Montpellier July 6. 1826
I have just recd. yours of the 4th. A few lines from Doctr Dunglison had prepared me for such a communication; and I never doubted that the last scene of our illustrious friend would be worthy of the life which it closed. Long as this has been spared to his country and to those who loved him, a few years more were to have been desired for the sake of both. But we are more than consoled for the loss, by the gain to him; and by the assurance that he lives and will live in the memory and gratitude of the wise and good, as a luminary of science, as a votary of liberty, as a model of patriotism, and as a benefactor of human kind.

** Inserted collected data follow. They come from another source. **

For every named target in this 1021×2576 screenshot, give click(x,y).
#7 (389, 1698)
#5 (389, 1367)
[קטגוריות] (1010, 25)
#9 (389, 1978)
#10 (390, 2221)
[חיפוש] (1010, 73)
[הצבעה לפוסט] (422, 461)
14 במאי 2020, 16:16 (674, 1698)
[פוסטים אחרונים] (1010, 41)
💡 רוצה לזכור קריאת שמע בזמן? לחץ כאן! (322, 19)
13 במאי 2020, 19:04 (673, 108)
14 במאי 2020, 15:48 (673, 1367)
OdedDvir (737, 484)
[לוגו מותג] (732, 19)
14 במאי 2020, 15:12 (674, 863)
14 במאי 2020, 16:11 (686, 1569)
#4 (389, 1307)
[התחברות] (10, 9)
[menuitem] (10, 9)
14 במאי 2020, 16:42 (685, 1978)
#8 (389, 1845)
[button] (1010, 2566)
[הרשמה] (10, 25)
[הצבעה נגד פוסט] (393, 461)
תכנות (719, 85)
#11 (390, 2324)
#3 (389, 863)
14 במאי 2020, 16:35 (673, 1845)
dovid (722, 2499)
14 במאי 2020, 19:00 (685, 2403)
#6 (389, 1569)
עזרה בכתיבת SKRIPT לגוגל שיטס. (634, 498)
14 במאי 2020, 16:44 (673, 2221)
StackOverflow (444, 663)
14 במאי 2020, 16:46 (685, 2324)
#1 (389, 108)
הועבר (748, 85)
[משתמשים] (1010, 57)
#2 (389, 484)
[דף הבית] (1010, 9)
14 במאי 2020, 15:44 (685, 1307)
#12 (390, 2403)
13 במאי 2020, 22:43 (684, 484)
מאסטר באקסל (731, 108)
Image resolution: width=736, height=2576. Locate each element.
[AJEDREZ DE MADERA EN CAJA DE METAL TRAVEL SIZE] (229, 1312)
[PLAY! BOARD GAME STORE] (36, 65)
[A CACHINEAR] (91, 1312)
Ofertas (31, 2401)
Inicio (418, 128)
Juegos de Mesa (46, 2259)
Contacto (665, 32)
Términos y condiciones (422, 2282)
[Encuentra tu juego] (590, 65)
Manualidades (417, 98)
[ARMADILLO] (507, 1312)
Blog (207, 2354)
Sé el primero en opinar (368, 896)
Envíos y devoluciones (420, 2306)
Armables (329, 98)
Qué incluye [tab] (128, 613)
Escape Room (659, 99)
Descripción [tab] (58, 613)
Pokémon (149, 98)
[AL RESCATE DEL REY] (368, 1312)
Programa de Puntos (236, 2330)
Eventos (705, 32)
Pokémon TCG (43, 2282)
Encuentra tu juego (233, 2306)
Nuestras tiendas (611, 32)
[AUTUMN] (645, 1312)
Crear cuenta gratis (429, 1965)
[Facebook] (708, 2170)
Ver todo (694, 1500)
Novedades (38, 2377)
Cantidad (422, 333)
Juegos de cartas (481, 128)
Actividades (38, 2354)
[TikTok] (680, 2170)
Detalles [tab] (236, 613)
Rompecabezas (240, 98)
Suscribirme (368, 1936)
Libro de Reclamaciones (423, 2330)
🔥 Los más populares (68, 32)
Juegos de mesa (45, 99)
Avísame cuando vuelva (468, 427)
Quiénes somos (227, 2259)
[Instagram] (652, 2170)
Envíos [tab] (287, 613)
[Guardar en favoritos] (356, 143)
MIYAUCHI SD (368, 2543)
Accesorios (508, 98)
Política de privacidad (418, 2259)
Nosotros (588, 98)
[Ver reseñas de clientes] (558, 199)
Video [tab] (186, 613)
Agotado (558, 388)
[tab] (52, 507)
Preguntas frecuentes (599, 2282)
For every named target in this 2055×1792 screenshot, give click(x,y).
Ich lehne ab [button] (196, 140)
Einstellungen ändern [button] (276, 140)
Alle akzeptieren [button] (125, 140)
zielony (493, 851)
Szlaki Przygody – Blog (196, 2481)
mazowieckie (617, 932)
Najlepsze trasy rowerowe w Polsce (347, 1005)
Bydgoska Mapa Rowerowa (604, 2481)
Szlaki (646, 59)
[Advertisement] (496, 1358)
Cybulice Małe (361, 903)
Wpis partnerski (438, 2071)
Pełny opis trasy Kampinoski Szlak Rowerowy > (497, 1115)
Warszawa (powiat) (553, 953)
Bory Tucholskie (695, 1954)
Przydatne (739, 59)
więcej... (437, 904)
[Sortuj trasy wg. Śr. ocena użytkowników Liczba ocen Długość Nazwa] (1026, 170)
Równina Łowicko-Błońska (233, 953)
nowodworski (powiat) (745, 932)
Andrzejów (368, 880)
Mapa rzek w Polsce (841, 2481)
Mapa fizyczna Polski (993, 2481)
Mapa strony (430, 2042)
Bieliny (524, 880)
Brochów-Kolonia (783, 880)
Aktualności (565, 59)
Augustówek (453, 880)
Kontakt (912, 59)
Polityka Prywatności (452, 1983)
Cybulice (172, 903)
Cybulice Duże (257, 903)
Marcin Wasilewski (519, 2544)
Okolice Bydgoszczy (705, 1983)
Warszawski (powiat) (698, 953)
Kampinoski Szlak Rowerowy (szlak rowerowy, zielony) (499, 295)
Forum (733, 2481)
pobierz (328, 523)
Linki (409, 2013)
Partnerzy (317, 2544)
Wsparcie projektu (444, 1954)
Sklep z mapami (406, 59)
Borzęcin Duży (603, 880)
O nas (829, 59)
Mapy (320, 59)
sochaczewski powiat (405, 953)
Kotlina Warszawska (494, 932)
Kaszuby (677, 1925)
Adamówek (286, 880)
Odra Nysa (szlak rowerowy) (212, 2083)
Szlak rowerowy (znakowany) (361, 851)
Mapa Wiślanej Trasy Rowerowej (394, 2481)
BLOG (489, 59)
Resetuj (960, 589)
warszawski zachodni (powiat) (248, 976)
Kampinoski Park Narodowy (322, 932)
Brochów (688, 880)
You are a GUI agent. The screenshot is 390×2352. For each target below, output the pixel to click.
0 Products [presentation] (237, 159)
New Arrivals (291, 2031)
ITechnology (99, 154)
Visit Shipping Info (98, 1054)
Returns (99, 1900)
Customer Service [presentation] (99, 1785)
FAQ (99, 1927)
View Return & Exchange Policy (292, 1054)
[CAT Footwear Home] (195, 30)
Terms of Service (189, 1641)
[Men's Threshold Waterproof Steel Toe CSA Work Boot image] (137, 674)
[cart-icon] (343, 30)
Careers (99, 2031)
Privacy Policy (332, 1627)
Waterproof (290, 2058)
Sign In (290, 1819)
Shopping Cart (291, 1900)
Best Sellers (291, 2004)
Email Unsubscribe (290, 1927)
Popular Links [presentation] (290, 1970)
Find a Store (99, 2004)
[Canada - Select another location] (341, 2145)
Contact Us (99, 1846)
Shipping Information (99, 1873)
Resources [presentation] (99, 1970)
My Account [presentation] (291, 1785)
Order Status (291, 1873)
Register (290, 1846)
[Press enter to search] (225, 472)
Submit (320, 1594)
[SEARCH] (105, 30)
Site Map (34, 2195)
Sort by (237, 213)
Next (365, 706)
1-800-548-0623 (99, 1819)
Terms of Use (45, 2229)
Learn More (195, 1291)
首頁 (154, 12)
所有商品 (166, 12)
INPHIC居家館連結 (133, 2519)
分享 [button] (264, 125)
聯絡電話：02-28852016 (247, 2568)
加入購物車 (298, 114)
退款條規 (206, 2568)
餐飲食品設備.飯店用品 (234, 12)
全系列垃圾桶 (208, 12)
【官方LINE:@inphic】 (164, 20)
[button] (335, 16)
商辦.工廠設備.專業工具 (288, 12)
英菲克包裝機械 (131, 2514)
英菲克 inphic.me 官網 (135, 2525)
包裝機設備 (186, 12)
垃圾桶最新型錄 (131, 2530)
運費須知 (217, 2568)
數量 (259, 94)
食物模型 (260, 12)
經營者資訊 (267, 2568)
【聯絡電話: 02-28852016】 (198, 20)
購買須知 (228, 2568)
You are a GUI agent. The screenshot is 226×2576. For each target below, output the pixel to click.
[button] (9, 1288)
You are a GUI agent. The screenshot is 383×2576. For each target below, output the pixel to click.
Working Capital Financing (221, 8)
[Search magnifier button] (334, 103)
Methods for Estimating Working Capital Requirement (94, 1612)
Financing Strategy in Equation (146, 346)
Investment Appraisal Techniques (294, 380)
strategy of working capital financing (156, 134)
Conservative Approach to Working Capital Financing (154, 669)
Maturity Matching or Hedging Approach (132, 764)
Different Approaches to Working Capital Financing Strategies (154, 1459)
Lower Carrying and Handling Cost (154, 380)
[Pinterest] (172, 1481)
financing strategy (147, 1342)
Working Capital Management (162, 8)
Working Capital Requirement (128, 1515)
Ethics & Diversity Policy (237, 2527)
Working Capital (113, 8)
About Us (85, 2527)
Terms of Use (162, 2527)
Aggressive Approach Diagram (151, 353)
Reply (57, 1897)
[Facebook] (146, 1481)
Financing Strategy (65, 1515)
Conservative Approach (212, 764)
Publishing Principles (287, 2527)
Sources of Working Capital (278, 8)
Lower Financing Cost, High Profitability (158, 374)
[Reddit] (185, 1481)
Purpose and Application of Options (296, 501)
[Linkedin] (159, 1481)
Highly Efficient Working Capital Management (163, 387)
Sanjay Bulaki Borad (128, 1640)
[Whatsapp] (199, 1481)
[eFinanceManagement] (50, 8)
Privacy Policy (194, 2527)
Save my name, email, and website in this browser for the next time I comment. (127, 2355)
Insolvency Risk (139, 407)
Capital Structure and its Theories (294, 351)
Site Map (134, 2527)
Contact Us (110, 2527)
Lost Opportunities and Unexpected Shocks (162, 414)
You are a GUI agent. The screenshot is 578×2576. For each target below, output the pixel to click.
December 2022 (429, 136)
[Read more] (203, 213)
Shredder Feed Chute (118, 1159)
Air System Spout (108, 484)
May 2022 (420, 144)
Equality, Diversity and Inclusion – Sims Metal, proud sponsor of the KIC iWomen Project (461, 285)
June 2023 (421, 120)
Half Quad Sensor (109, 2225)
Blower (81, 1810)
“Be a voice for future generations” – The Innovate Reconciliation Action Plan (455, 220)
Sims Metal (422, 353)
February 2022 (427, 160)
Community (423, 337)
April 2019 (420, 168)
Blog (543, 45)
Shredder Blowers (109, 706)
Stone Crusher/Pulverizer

In these characters I have known him, and not less in the virtues and charms of social life, for a period of fifty years, during which there was not an interruption or diminution of mutual confidence and cordial friendship for a single moment in a single instance. What I feel therefore now need not I should say, can not be expressed. If there be any possible way in which I can usefully give evidence of it do not fail to afford me the opportunity. I indulge a hope that the unforeseen event will not be permitted to impair any of the beneficial measures which were in progress, or in prospect. It cannot be unknown that the anxieties of the deceased were for others not for himself. Accept, my dear sir, my best wishes for yourself, & for all with whom we sympathize; in which Mrs. Madison most sincerely joins.
RC (DLC: Nicholas P. Trist Papers); FC (DLC).